A relaxed and welcoming host who wants the audience to enjoy themselves as much as he is enjoying things, Landry improvised occasionally to tailor the show for the audience and sounded genuinely regretful that he could not mingle after the show (there were two performances that night, and he had to prepare for the second).
Other members of the mostly young cast boldly meet the demands of their thinly drawn characters, but lack Landry’s memorable magnetism. Gene Dante nails the standard Brad Majors (overly earnest and woefully confused) with a strong singing voice and exaggerated mannerisms. As Brad’s fiancée, Janet Weiss, Kayla Foster sings a bit shrilly but gleefully embraces the less inhibited Janet later in the show. James Cerne plays Rocky with plenty of guileless self-assurance although he could have supplied more of the puppy-dog eagerness the role needs to make the monster endearing in addition to stupid.
Occasionally, staging choices distract from the fun performance.
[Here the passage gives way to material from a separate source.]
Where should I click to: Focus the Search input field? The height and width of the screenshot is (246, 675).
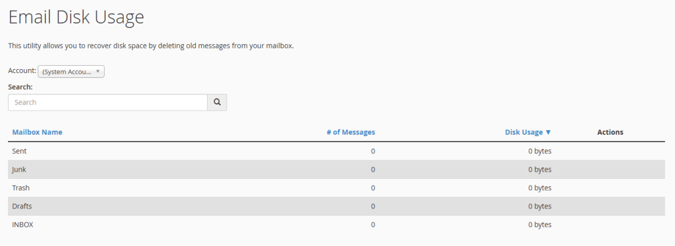[107, 102]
Stage crew and cast members gently push dance floor denizens around to open lanes for actors and to make room for rolling platforms to pass. While this enhances interaction in theory, the reality is that, because everyone is crammed together, it is difficult to focus on the performance while struggling to avoid both being run over and stepping on other people’s feet. People who dislike crowds or have limited mobility may want to consider table seats.
One other minor seating consideration is worth noting for short people. The lowness of the front stage at the Oberon makes it difficult to fully see scenes on the stage, especially those with crouching or seated actors such as the Narrator (hilariously played by Bill York), from most of the dance floor. Luckily, only a small portion of the action takes place on the front stage, and scenes frequently change locations.
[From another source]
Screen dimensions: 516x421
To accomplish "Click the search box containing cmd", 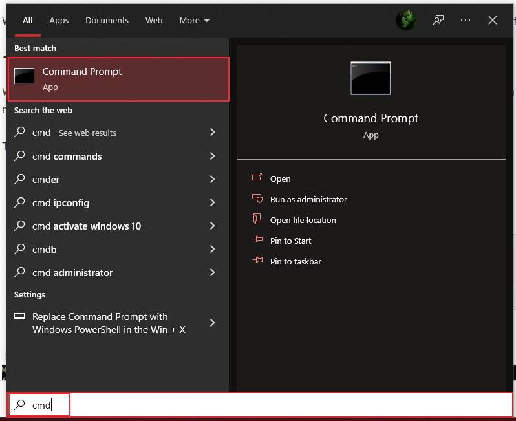I will click(259, 405).
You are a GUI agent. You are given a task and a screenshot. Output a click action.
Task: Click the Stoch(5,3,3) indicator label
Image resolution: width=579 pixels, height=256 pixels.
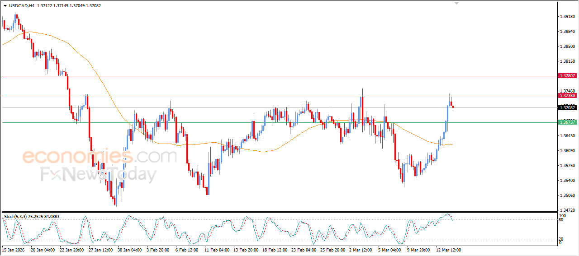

When the main action is obscured, focus on Scott Martino’s brilliant costumes instead. The attire manages to be fashionable and often downright glamorous (like Frank N Furter’s sparkly black and gold corset and cape outfit laced with ebony feathers) while also being vibrant, glittery, scanty, and an absurd mishmash of styles that only aliens could create. Cheeky details and show and pop-culture references also abound. The ensemble Transylvanians sport jaunty hubcap hats, for example, as Frank N Furter sings about getting Brad and Janet a “satanic mechanic” in “Sweet Transvestite,” and Magenta and Riff Raff model Tron-inspired spacesuits outlined with colored, neon lights and dildos fixed on each shoulder.
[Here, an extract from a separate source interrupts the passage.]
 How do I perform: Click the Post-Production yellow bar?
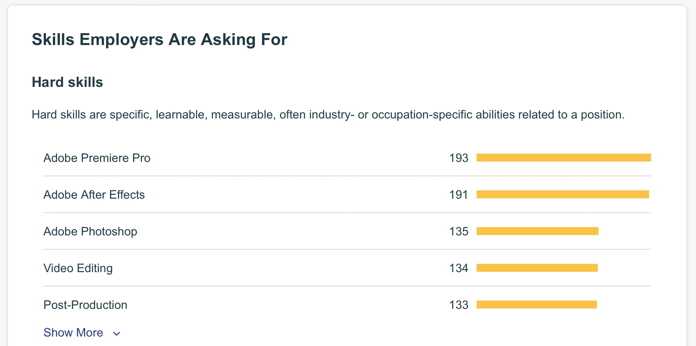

Nowadays, dildo shoulder pads get laughs instead of gasps. The brazen sexuality and gender-bending in The Rocky Horror Show no longer has much shock value for adults in a culture already saturated with such things. A graphic shadow-puppet sex scene comes closest to being startlingly outrageous (almost as audacious as the felt puppet sex scene in Avenue Q), and illustrates why the show is still inappropriate for children, but all in all, this loving send up of absurd, science-fiction B movies is far more campy and welcoming than it is intimidating. Indeed, the Orphans and creatures of the night seem to feel right at home at Oberon and throw one heck of a house party.